• _Stated exercise_
Extend the lottery odds piece below, picking up after its last sentence and matching its tone.

--- Source text ---

Posted on 01/03/2003 8:56:56 AM PST by Gritty

John Fogle

`I probably won't win." So said a gentleman standing in line to purchase a Powerball ticket in South Carolina recently. And, of course, he was right. Amateur psychologists out there will recognize that he wanted someone to assure him that he had some chance to win, but it's the word "probably" that caught my attention.

First, a little background on determining odds. To learn how to figure odds, it is helpful to look at standard dice. If one rolls one half of a pair of dice, that is, one die, then there are six total possibilities, one through six, and the odds of rolling a one are 1-in-6. The odds of rolling a four, or any other number, are exactly the same: 1-in-6. Now, for our first quiz, if you roll both dice, the odds of rolling two ones is (a) 1-in-3, (b) 1-in-12, or (c) 1-in-36. The answer is 1-in-36 -- that is, the odds for each individual die are multiplied by each other, or 1-in-6 x 1-in-6 = 1-in-36.

--- Listing ---

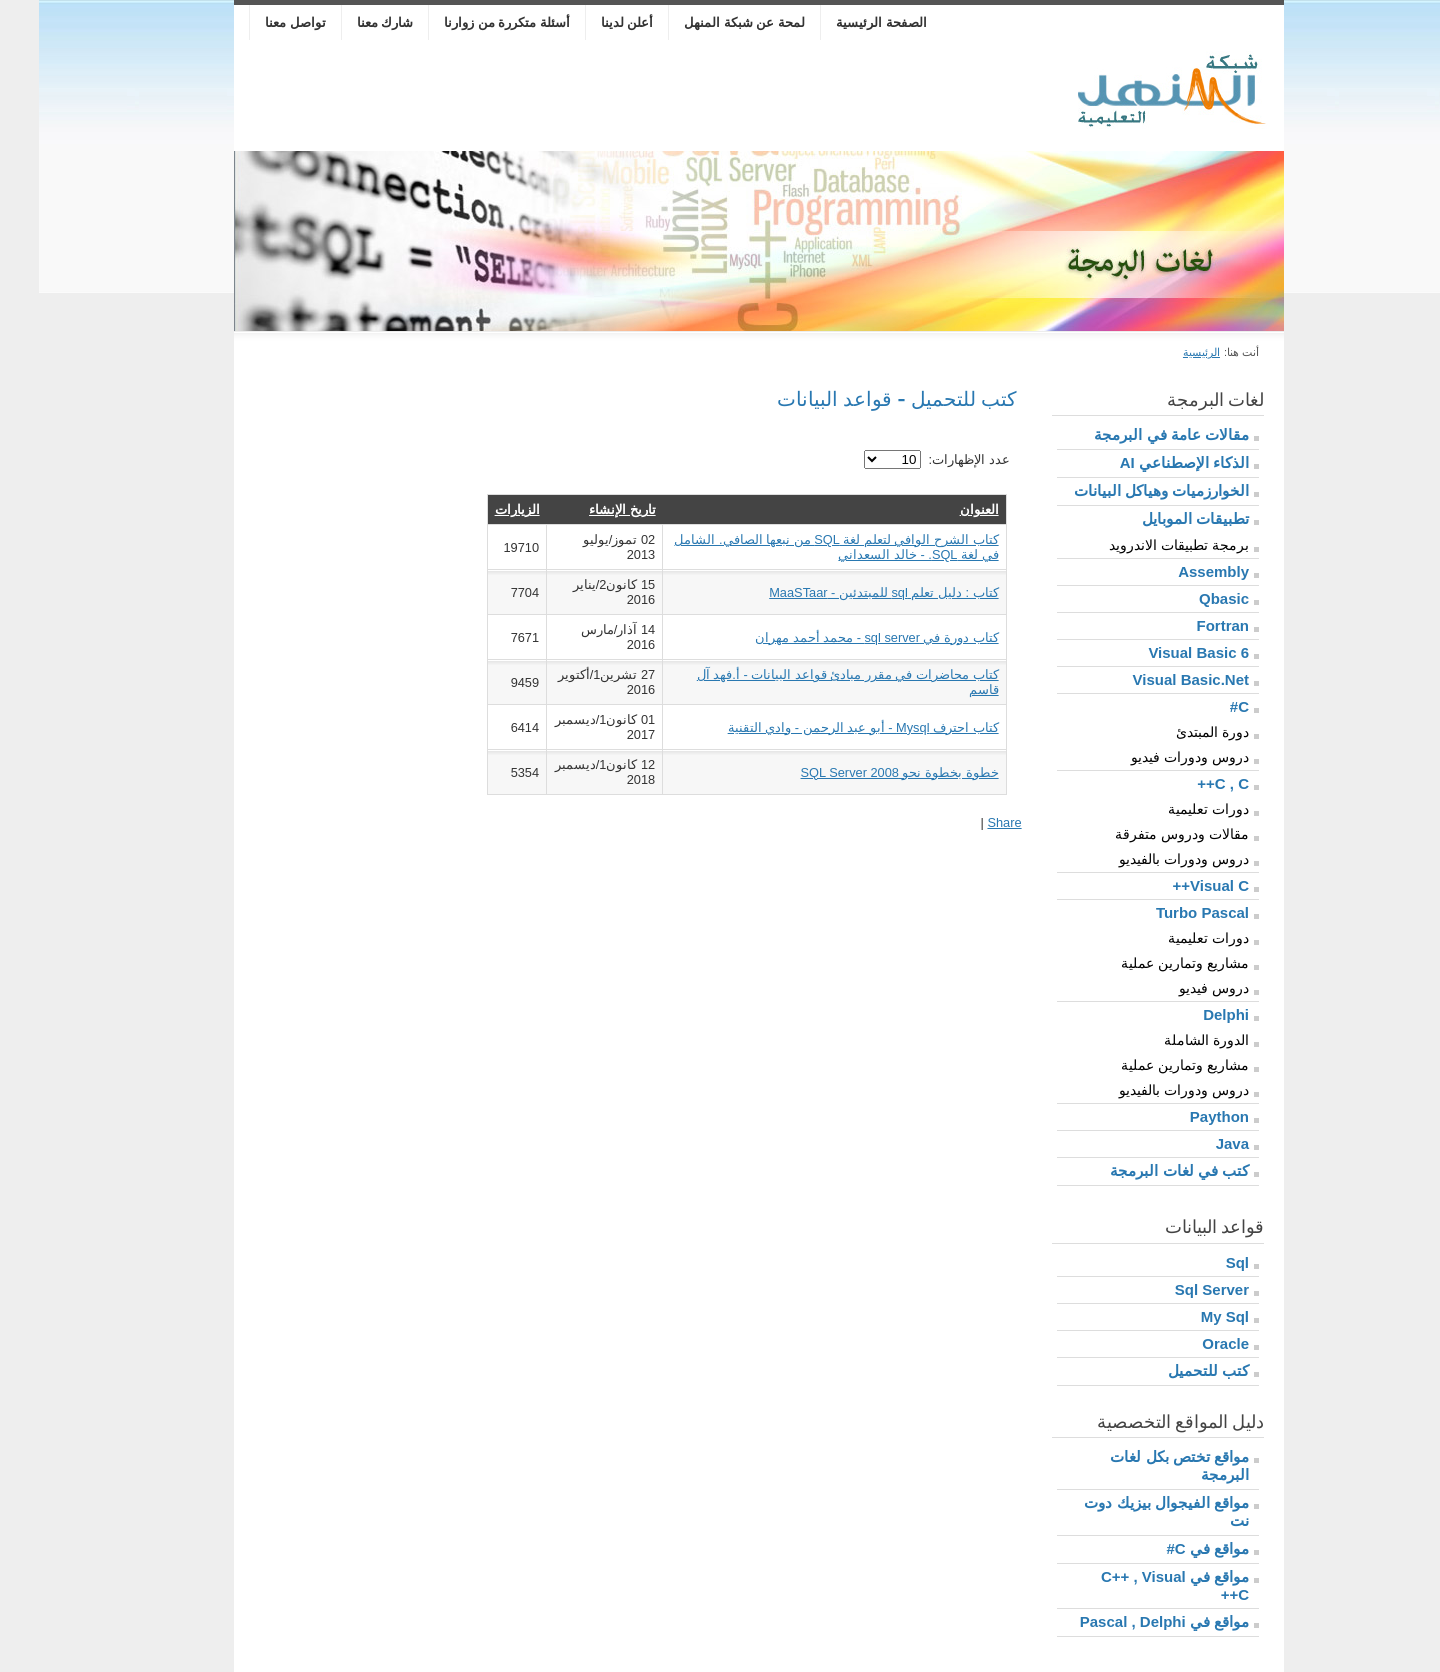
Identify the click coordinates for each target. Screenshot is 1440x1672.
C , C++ (1184, 783)
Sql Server (1173, 1289)
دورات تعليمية (1169, 809)
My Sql (1186, 1316)
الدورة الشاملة (1167, 1040)
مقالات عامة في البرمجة (1132, 434)
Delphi (1187, 1014)
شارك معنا (346, 22)
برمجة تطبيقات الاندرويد (1140, 545)
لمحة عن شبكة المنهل (705, 22)
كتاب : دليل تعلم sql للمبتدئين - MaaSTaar (844, 592)
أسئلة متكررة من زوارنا (468, 22)
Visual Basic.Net (1152, 679)
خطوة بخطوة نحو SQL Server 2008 (861, 772)
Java (1193, 1143)
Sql (1198, 1262)
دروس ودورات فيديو (1151, 757)
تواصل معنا (256, 22)
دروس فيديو (1175, 988)
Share (965, 822)
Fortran (1184, 625)
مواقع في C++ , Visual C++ (1136, 1585)
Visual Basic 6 (1159, 652)
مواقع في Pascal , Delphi (1125, 1621)
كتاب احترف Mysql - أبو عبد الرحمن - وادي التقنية (824, 727)
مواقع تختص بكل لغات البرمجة (1140, 1465)
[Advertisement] (568, 96)
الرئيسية (1162, 352)
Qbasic (1185, 598)
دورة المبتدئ (1173, 732)
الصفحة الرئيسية (842, 22)
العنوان (940, 509)
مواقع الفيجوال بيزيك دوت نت (1127, 1511)
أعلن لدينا (588, 22)
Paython (1180, 1116)
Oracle (1186, 1343)
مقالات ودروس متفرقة (1143, 834)
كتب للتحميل (1169, 1370)
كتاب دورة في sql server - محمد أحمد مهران (838, 637)
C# (1200, 706)
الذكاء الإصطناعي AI (1145, 462)
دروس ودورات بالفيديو (1145, 859)
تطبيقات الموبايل (1156, 518)
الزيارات (478, 509)
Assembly (1174, 571)
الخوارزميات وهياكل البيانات (1122, 490)
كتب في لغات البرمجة (1140, 1170)
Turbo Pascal (1163, 912)
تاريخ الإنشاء (583, 509)
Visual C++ (1172, 885)
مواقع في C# (1168, 1548)
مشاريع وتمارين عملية (1146, 963)
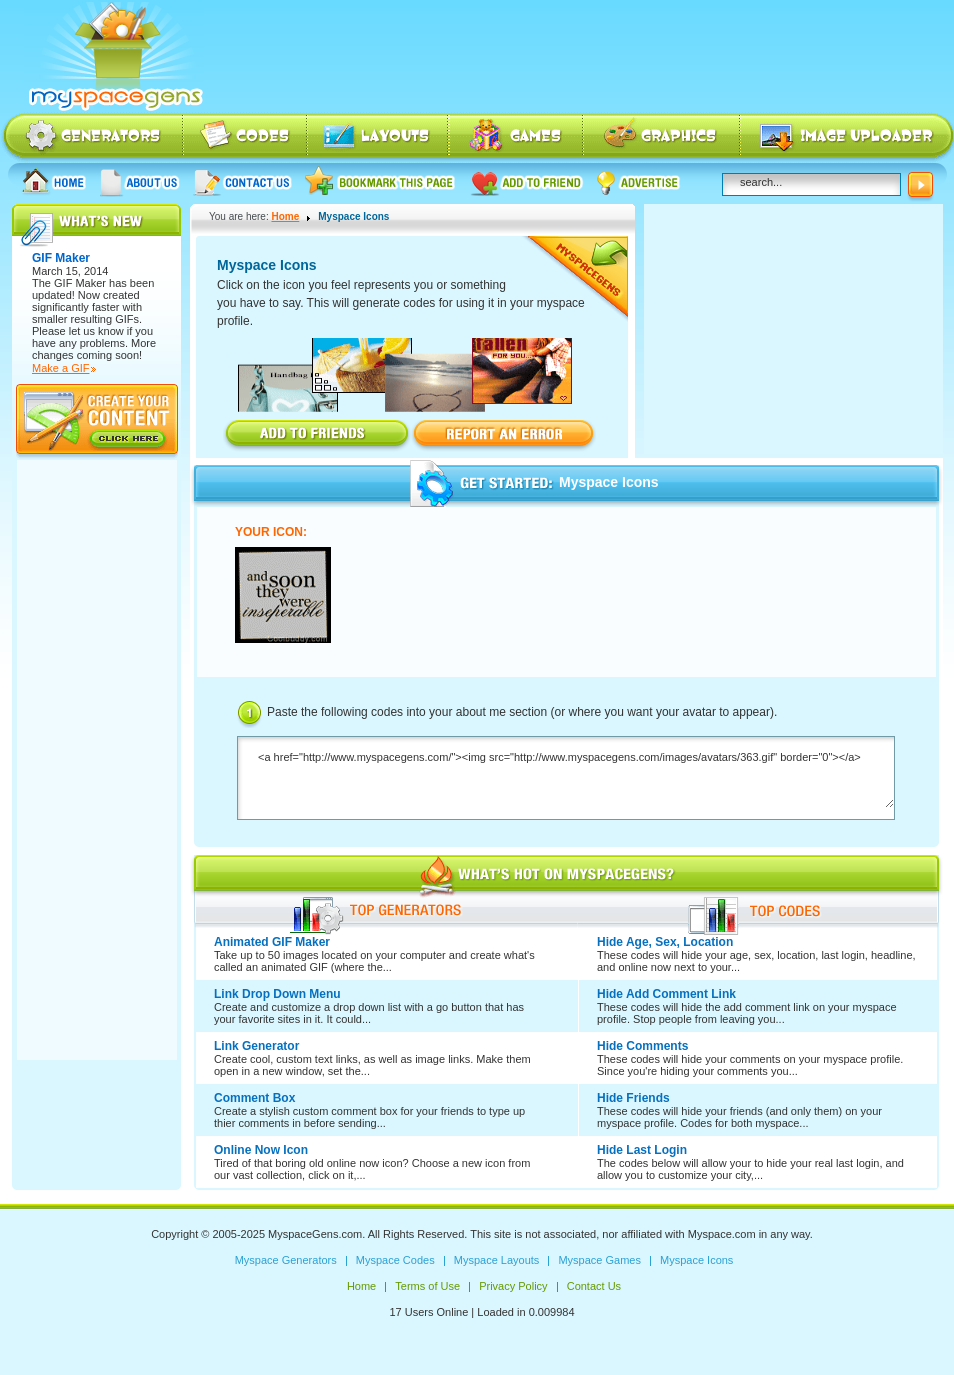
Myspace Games (516, 137)
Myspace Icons (661, 137)
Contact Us (242, 181)
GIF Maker (80, 283)
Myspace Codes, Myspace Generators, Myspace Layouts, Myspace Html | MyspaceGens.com (114, 57)
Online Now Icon (261, 1150)
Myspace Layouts (378, 137)
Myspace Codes (246, 137)
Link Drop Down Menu (277, 994)
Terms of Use (427, 1286)
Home (54, 181)
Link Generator (256, 1046)
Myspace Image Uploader (847, 137)
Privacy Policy (513, 1286)
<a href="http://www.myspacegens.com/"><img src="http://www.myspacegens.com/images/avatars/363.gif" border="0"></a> (566, 779)
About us (140, 181)
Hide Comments (642, 1046)
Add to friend (526, 181)
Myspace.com (722, 1234)
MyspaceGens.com (315, 1234)
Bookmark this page (380, 181)
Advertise (639, 181)
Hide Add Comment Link (666, 994)
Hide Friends (633, 1098)
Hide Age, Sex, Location (665, 942)
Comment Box (254, 1098)
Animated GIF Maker (272, 942)
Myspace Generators (92, 137)
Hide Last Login (642, 1150)
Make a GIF (60, 368)
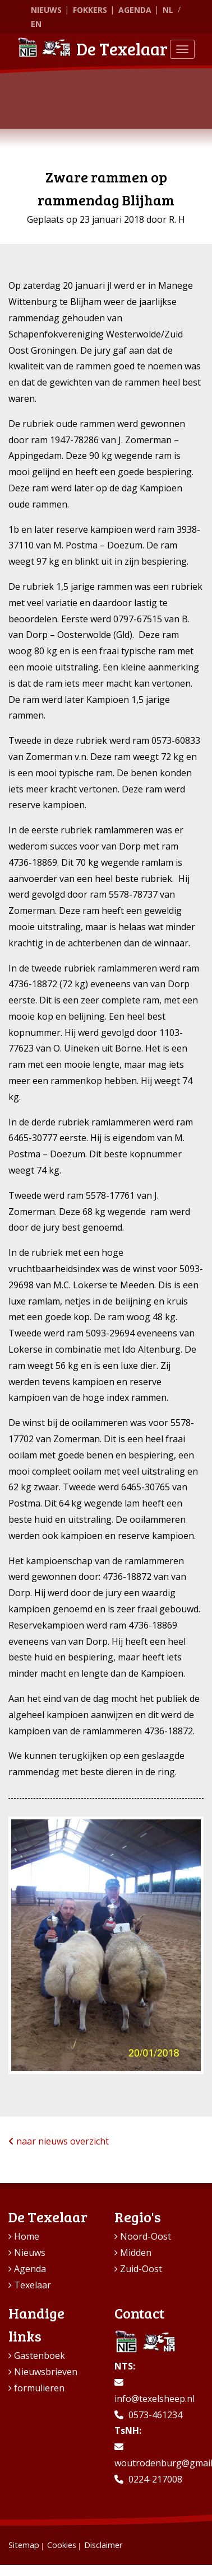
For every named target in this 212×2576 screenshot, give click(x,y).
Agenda (134, 9)
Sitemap (23, 2545)
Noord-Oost (145, 2236)
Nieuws (46, 9)
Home (26, 2236)
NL (168, 9)
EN (36, 23)
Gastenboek (39, 2355)
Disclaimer (103, 2545)
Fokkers (90, 9)
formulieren (39, 2388)
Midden (135, 2252)
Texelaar (32, 2285)
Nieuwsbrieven (45, 2372)
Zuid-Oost (141, 2269)
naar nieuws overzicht (58, 2141)
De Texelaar (92, 48)
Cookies (61, 2545)
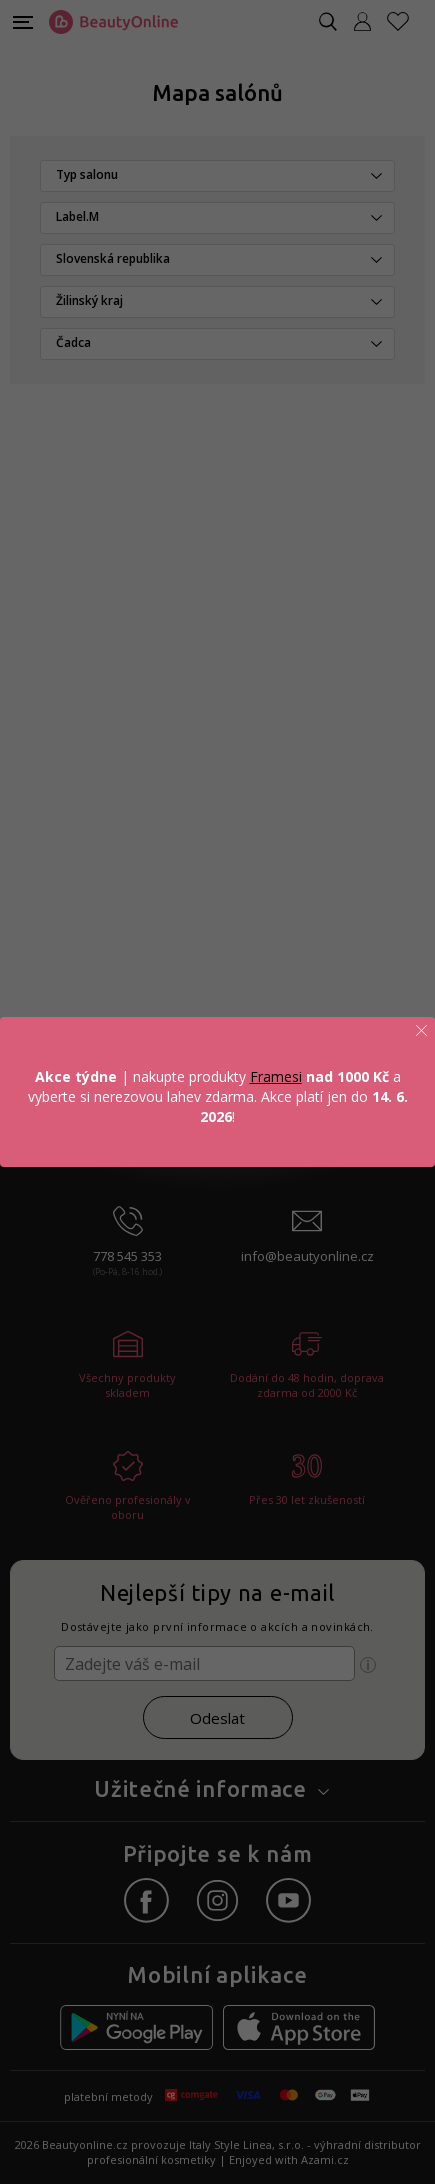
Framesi (276, 1076)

---

• _Answer below_
Powerball is played in multiple states, including South Carolina, and a player selects five numbers ranging from 1 to 53 plus a "Powerball" number from 1 to 42. To calculate the odds of winning, all one needs to know is the total number of combinations and the number of winning combinations. In Powerball, the first five balls are drawn from one barrel, and the order that the numbers are drawn is immaterial. So, drawing 3, 44, 12, 52 and 18 is the same as drawing 3, 12, 18, 44 and 52. After that, the Powerball is drawn from another barrel with 42 balls.

With this in mind, we can calculate the odds as follows. On the first draw, there are 53 possibilities, and five possible matches; on the second there are 52 balls left, with four matches, and so on. The odds on the Powerball are 1 in 42. So, the jackpot odds compute to 5-in-53 x 4-in-52 x 3-in-51 x 2-in-50 x 1-in-49 x 1-in-42 -- or 1-in-120,526,770.

So, what does this have to do with politics? Most people are familiar with Hillary Clinton's spectacular performance in the commodities market, where she parlayed \$1,000 into \$100,000 and then walked away -- never to try her hand in commodities again. Let's look at the odds of someone actually doing what she said she did.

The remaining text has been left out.